Understanding ADF authoring modes and Publishing Cycle

Understanding authoring modes is of particular importance when we are trying to get our ADF into a Continuous Integration and Delivery (CI/CD) flow, this is why I will start by explaining what are Live vs Git authoring modes and how the publishing cycle works.

Understanding ADF authoring modes and Publishing Cycle

Welcome 😁! This would be Part 1 of the series ...

Selective deployment of Azure Data Factory (ADF) components (Series)
Adding ADF the ability to selectively deploy components will significantly enhance the flexibility and efficiency of your data integration processes by allowing you to deploy specific components based on your business needs.

Setting the stage

Based on my experience, what people struggle the most to understand on ADF is its authoring modes, I guess this is also why I people asked me what exactly happens when you click the "publish" button or when they don't know why "stuff" is missing when switching between modes.

But getting a good grasp of authoring modes is of particular importance when we are trying to get our ADF into a Continuous Integration and Delivery (CI/CD) flow, this is why I will start by explaining what are Live vs Git authoring modes.


Demystifying concepts

Let's start with the basics...

Authoring modes

Azure Data Factory (ADF) supports two: Live and Git. These modes represent different approaches to developing data integration pipelines within the ADF environment.

  1. Live Authoring

In Live Authoring mode, development and changes to data pipelines are made directly within the Azure portal's user interface via your preferred web browser providing a visual, code-free experience through an intuitive graphical interface. This mode is well-suited for quick prototyping, ad-hoc changes, and scenarios where collaboration among team members is not a primary concern as it lacks version control and collaboration features found in Git-based authoring.

  1. Git Authoring

Git Authoring mode is designed for more structured and collaborative development processes. It leverages the power of Git to manage changes to ADF artifacts. This approach brings benefits such as version history, branching, and the ability to work on changes concurrently while ensuring a controlled and auditable development lifecycle. This mode is particularly valuable when integrating ADF into a DevOps CI/CD (Continuous Integration/Continuous Deployment) cycle, allowing for automated testing, deployment, and version tracking.

Publishing Cycle

I don't think anyone would like to develop a data integration pipeline, that, once promoted from development to production, has to be manually executed by someone every day or every time something happens, right?

In ADF only published pipelines can be executed by triggers as part of its design and versioning approach, by requiring pipelines to be explicitly published before triggering it promotes a disciplined development & deployment cycle, hence, regardless of which method we choose to author changes...

😉
The end-state of all our developed data integration pipelines within the ADF should be published into Live Mode

The following diagram captures the authoring & publishing cycle

A few additional notes:

  • Development Cycle. I recommend you to follow Modern software development practices (Section 6) from my recent article:
Resilient Azure DevOps YAML Pipeline
Embark on a journey from Classic to YAML pipelines in Azure DevOps with me. I transitioned, faced challenges, and found it all worthwhile. Follow to learn practical configurations and detailed insights, bypassing the debate on YAML vs Classic. Your guide in mastering Azure DevOps.
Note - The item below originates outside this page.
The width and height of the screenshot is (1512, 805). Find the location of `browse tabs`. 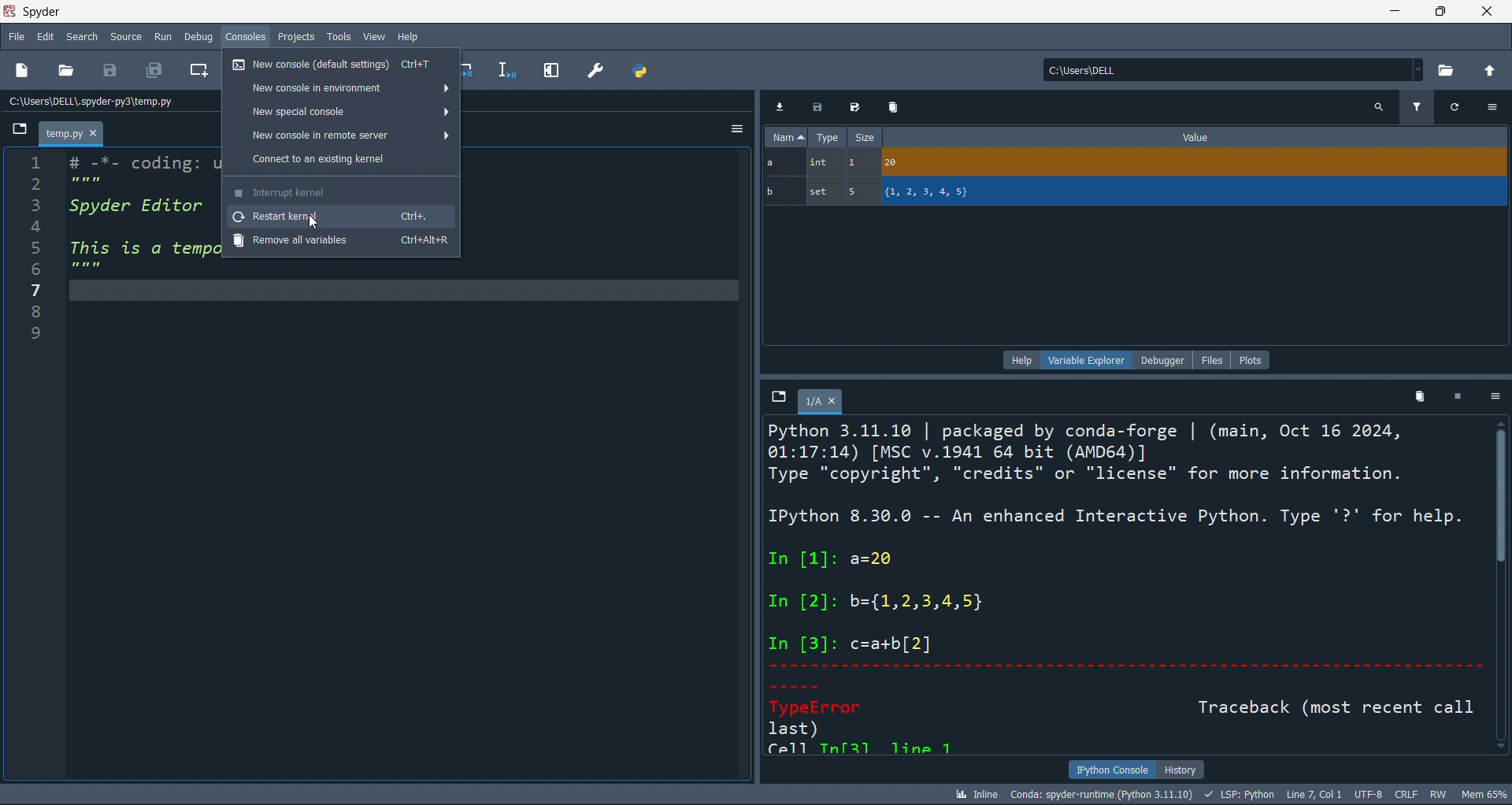

browse tabs is located at coordinates (778, 398).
It is now pertinent answering the question "what does the Publish button do in Azure Data Factory?"

🤓
Publishing is crucial action that makes the changes made in the development environment available for execution in other environments, such as testing or production.

How to use each authoring modes?

Ok, the straight answer is as follow:

😎
Only ADF instances (1) use for development of data integration pipelines and (2) provisioned on non-production environments should be enabled with Git authoring mode; this will promote a disciplined and controlled approach to development and deployment aligned with principles of version control, release management, collaboration, and governance that are critical in enterprise-level data integration solutions.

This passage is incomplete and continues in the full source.